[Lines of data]
..........

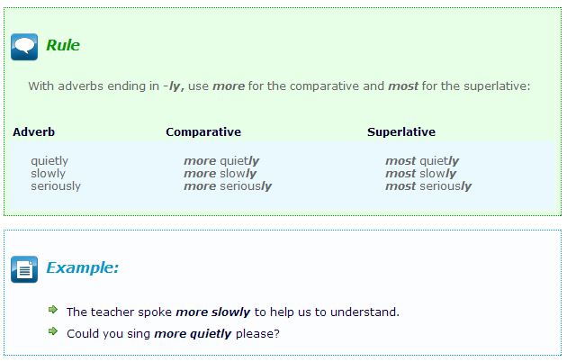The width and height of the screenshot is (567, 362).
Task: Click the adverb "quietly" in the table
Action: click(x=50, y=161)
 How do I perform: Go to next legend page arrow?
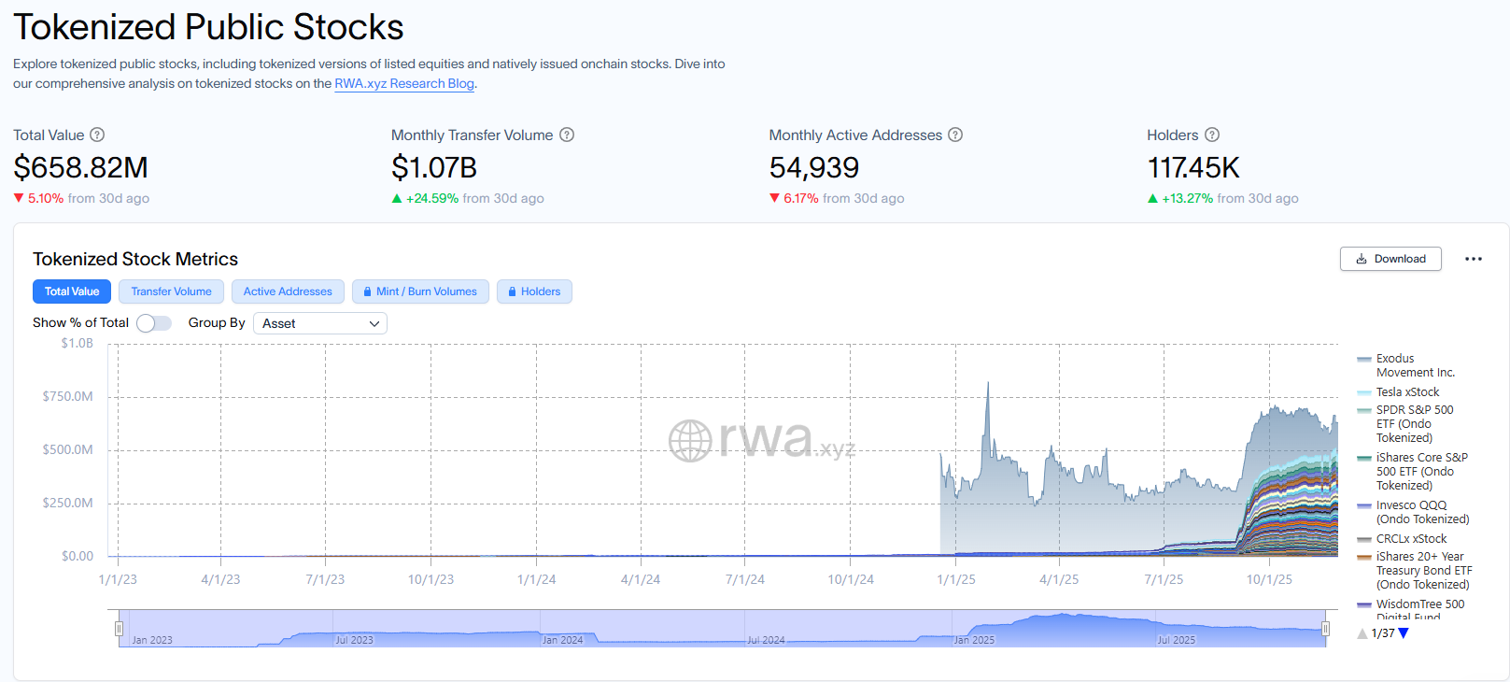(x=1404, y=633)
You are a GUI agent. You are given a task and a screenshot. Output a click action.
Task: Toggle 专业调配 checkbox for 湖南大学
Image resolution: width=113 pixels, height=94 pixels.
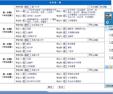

..........

WORK REQUIRED: Quote every line of the material above word for word, leaving out the pictures.

COMPLETE RESPONSE:
The width and height of the screenshot is (567, 362).
Task: Click the adverb "quietly" in the table
Action: click(x=50, y=161)
 How do I perform: Go to next legend page arrow?
(x=1404, y=633)
You are a GUI agent. You are given a task and a screenshot. Output a click action.
Task: Toggle 专业调配 checkbox for 湖南大学
Image resolution: width=113 pixels, height=94 pixels.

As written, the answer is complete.